13.3 inch Android e-reader - chrsw
https://www.indiegogo.com/projects/13-3-inch-android-e-reader#/
======
csydas
I appreciate the enthusiasm, but I feel like this product is being stretched
in too many different directions and the price feels the punishment.

$700 is a lot to ask upfront for a lot of users compared to other tablets and
the purpose, the extended screen for technical documents, manga, etc, is too
high to justify, especially given that many documents do have dynamic display
based on the screen resolution used.

Particularly, the whiteboard function feels like it's pulling in the wrong
direction for the intended purpose of eInk, and the visual lag between pen
movement and the on-screen drawing is pretty noticable. I am not an artist by
any means, but when using shared whiteboard apps online with m+k, I have
enough trouble with relatively simple diagrams.
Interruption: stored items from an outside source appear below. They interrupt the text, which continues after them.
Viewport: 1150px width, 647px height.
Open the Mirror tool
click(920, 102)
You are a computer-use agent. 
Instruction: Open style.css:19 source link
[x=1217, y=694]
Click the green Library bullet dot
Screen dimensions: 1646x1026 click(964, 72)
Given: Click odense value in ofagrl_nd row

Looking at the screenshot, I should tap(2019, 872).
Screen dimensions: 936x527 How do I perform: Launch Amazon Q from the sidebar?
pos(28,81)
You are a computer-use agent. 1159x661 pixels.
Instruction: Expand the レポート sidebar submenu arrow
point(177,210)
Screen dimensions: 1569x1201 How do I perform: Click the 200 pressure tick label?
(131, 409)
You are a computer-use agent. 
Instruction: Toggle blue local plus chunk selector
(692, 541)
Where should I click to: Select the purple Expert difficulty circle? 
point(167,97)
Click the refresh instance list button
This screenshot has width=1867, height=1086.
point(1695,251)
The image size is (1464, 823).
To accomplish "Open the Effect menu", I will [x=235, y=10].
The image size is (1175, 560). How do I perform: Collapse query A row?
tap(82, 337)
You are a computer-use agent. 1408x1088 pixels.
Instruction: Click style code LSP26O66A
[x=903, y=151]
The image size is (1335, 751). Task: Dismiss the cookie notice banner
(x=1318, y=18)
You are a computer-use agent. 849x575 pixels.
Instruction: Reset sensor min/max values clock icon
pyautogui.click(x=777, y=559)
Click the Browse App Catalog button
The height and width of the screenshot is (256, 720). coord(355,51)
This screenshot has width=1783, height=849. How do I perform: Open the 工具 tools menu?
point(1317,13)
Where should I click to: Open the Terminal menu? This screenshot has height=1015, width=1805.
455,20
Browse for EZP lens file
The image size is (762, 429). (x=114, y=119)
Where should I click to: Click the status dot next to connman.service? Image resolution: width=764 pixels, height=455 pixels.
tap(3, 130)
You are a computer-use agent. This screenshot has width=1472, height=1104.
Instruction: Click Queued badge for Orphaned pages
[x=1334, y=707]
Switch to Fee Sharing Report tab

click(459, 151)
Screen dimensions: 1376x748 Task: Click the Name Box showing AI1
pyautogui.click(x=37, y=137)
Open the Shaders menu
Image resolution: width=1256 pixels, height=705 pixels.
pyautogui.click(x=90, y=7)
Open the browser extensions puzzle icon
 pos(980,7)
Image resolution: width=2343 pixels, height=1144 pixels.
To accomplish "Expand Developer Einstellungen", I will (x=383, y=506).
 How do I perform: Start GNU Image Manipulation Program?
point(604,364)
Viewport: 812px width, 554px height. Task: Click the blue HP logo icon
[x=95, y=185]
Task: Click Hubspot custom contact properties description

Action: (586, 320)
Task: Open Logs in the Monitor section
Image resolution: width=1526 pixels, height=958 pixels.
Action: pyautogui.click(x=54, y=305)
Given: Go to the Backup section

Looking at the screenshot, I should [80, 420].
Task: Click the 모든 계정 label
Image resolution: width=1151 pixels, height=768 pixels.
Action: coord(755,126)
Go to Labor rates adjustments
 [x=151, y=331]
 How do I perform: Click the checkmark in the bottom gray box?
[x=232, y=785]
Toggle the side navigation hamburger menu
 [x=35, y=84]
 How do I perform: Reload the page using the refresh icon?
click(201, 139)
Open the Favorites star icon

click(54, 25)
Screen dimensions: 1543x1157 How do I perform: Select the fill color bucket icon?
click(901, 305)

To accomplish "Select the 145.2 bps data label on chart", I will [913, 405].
It just seems to me that a lot of times eReaders are meant to occupy an
appliance like state and that a lot of portability is lost with this device,
or could be replicated with minor inconvenience on other devices.

Best of luck to them, but I do wonder if it's just too niche of an item or too
early given the costs of production.

------
kozak
I would love to have an ebook read whose screen size would be precisely equal
to the A5 paper size (with exactly the same aspect ratio, so that I can either
scale an A4 page to fit, or view exactly a half of the A4 page).